**Prompt:** Lines from the top of the entries down to the line with "You are a computer-use agent. The" must be set down exactly as they stand, with both ends retained.
== == ==
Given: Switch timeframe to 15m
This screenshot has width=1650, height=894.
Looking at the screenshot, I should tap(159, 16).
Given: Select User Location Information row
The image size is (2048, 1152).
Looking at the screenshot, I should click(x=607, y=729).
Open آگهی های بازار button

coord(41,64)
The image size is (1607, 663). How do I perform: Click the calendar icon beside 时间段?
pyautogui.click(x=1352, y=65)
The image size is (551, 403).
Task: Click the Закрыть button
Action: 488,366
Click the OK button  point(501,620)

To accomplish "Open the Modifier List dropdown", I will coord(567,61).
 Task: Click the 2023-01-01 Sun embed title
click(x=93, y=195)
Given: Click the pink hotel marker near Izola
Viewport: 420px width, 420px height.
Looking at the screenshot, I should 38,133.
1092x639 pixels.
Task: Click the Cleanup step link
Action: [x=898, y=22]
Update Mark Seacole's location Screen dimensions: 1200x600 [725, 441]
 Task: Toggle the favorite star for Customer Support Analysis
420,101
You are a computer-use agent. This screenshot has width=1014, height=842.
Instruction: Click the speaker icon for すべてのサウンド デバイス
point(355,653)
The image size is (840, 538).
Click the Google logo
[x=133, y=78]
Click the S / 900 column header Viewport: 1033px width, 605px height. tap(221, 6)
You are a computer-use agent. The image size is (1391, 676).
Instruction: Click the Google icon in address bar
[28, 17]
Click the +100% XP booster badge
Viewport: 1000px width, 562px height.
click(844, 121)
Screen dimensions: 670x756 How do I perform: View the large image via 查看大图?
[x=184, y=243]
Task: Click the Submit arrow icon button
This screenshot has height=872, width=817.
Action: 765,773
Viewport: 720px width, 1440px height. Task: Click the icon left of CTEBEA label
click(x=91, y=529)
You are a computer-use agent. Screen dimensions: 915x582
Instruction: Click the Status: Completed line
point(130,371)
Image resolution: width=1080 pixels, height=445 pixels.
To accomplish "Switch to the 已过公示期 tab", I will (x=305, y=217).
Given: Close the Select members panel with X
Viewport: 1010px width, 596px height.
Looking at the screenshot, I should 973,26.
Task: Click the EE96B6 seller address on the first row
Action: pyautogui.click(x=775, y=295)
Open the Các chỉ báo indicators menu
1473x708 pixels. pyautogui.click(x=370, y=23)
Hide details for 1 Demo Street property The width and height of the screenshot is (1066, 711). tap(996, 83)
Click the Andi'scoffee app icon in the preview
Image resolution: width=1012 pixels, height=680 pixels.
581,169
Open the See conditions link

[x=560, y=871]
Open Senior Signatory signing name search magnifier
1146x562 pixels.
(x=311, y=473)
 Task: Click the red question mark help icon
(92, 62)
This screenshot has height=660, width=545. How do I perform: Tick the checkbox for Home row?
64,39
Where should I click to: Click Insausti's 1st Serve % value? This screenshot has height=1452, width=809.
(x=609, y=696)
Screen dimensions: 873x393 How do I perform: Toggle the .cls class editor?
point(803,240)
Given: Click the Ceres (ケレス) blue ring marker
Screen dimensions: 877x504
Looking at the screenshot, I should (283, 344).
== == ==
**Written answer:**
Given: Switch timeframe to 15m
This screenshot has width=1650, height=894.
Looking at the screenshot, I should tap(159, 16).
Given: Select User Location Information row
The image size is (2048, 1152).
Looking at the screenshot, I should click(x=607, y=729).
Open آگهی های بازار button

coord(41,64)
The image size is (1607, 663). How do I perform: Click the calendar icon beside 时间段?
pyautogui.click(x=1352, y=65)
The image size is (551, 403).
Task: Click the Закрыть button
Action: 488,366
Click the OK button  point(501,620)

To accomplish "Open the Modifier List dropdown", I will coord(567,61).
 Task: Click the 2023-01-01 Sun embed title
click(x=93, y=195)
Given: Click the pink hotel marker near Izola
Viewport: 420px width, 420px height.
Looking at the screenshot, I should 38,133.
1092x639 pixels.
Task: Click the Cleanup step link
Action: [x=898, y=22]
Update Mark Seacole's location Screen dimensions: 1200x600 [725, 441]
 Task: Toggle the favorite star for Customer Support Analysis
420,101
You are a computer-use agent. This screenshot has width=1014, height=842.
Instruction: Click the speaker icon for すべてのサウンド デバイス
point(355,653)
The image size is (840, 538).
Click the Google logo
[x=133, y=78]
Click the S / 900 column header Viewport: 1033px width, 605px height. tap(221, 6)
You are a computer-use agent. The image size is (1391, 676).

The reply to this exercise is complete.